What the exercise asks
Your output should be the lines from the start of the data through the line containing "768x1011 pixels.", exactly and nothing more.

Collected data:
##########
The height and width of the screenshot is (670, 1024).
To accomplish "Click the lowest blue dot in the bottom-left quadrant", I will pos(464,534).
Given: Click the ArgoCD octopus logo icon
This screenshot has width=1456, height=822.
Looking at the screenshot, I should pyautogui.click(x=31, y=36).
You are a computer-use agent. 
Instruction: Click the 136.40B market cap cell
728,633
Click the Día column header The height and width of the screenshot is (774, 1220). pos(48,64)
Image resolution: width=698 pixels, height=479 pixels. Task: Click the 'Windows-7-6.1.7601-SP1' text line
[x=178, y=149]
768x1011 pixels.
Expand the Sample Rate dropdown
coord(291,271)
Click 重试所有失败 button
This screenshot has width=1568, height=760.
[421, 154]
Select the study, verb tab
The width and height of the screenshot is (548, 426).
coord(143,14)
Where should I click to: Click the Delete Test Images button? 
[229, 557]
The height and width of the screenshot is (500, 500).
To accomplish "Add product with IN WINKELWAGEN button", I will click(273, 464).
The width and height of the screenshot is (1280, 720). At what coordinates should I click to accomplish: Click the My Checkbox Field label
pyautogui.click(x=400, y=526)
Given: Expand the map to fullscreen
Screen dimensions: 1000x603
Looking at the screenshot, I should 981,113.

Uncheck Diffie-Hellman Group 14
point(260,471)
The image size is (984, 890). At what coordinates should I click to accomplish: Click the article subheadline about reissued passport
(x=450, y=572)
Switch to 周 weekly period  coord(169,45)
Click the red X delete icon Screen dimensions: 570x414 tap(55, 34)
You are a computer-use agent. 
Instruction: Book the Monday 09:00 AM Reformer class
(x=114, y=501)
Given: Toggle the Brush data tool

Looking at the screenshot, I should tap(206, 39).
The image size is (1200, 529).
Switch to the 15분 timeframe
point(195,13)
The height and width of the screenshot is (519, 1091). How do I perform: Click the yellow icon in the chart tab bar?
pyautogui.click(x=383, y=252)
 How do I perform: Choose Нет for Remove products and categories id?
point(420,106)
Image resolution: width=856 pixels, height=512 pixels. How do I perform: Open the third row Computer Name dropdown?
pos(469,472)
##########
Output for this exercise
The height and width of the screenshot is (670, 1024).
To accomplish "Click the lowest blue dot in the bottom-left quadrant", I will pos(464,534).
Given: Click the ArgoCD octopus logo icon
This screenshot has width=1456, height=822.
Looking at the screenshot, I should pyautogui.click(x=31, y=36).
You are a computer-use agent. 
Instruction: Click the 136.40B market cap cell
728,633
Click the Día column header The height and width of the screenshot is (774, 1220). pos(48,64)
Image resolution: width=698 pixels, height=479 pixels. Task: Click the 'Windows-7-6.1.7601-SP1' text line
[x=178, y=149]
768x1011 pixels.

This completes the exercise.